Top of the Morning Liz Gannes of AllThingsD has the goods this morning on Zynga’s extensive, albeit heavily redacted addendum to its S-1 filing. Bottom line: Facebook basically owns the social gaming company. Among other items: Any Zynga game that relies on Facebook integration or Facebook data must be exclusive to Facebook for the duration of the companies’ agreement; Zynga is prohibited from launching games on certain other social network platforms and Zynga must tell Facebook about any new games at least a week before they launch.
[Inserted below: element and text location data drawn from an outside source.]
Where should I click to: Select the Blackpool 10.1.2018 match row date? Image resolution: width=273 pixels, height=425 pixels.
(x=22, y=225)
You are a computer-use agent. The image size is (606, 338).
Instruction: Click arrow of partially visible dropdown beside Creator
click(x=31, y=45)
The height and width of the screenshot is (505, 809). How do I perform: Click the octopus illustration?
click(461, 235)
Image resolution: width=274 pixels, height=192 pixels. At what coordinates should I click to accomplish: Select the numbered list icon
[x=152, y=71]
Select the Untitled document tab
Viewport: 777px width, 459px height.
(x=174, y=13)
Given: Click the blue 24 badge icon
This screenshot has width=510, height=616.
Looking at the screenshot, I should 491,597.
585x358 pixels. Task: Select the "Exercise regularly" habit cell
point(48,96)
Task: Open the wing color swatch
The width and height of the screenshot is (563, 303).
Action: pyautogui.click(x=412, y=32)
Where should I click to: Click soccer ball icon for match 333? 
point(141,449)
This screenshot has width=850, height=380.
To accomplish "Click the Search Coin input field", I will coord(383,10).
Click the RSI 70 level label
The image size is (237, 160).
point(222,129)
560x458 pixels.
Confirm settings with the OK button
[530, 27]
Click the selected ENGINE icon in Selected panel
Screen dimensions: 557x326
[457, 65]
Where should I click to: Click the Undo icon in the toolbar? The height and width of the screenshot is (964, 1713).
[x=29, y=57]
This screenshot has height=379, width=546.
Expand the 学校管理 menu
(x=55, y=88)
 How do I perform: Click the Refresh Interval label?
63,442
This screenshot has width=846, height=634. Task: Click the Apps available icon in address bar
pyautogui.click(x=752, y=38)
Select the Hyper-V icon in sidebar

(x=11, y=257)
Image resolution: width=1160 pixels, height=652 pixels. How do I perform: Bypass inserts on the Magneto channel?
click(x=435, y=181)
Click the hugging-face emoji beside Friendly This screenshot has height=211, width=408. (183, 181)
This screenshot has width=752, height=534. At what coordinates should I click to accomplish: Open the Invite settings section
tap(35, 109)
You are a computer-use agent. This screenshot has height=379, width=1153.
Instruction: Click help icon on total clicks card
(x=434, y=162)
In exchange, Facebook has committed to helping Zynga meet certain specified monthly unique user targets for its games.
The addendum also confirms that Google is an investor in Zynga.
Apple getting polished: Apple is expected to post another knockout quarter when it releases its Q2 results after market close today. A survey of analyst opinion by Bloomberg says profits are expected to jump 69 percent as iPad sales make up for softening iPhone sales. Expect questions on the call about reports of a new high-res screen for the next-generation iPad.
Ahead of the announcement, Google’s Eric Schmidt tries to rain preemptively on Apple’s parade by launching an unusual attack on Apple’s litigiousness. Speaking at Google’s Mobile Revolution conference in Tokyo, Schmidt blasted Apple’s patent litigation against HTC and other Android device makers.
“The big news in the past year has been the explosion of Google Android handsets and this means our competitors are responding,” he said. “Because they are not responding with innovation, they’re responding with lawsuits.
“We have not done anything wrong and these lawsuits are just inspired by our success.”
Hulu is really, truly for sale: Two people “with knowledge of the situation” leaked it to Bloomberg this morning that the streaming service’s network owners are will to offer suitors five years of access to the networks’ shows, including two years of exclusivity. That’s more than initial reports suggested and smells like a deal-sweetener being dangled by someone at J.P. Morgan getting worried that a deal might not happen.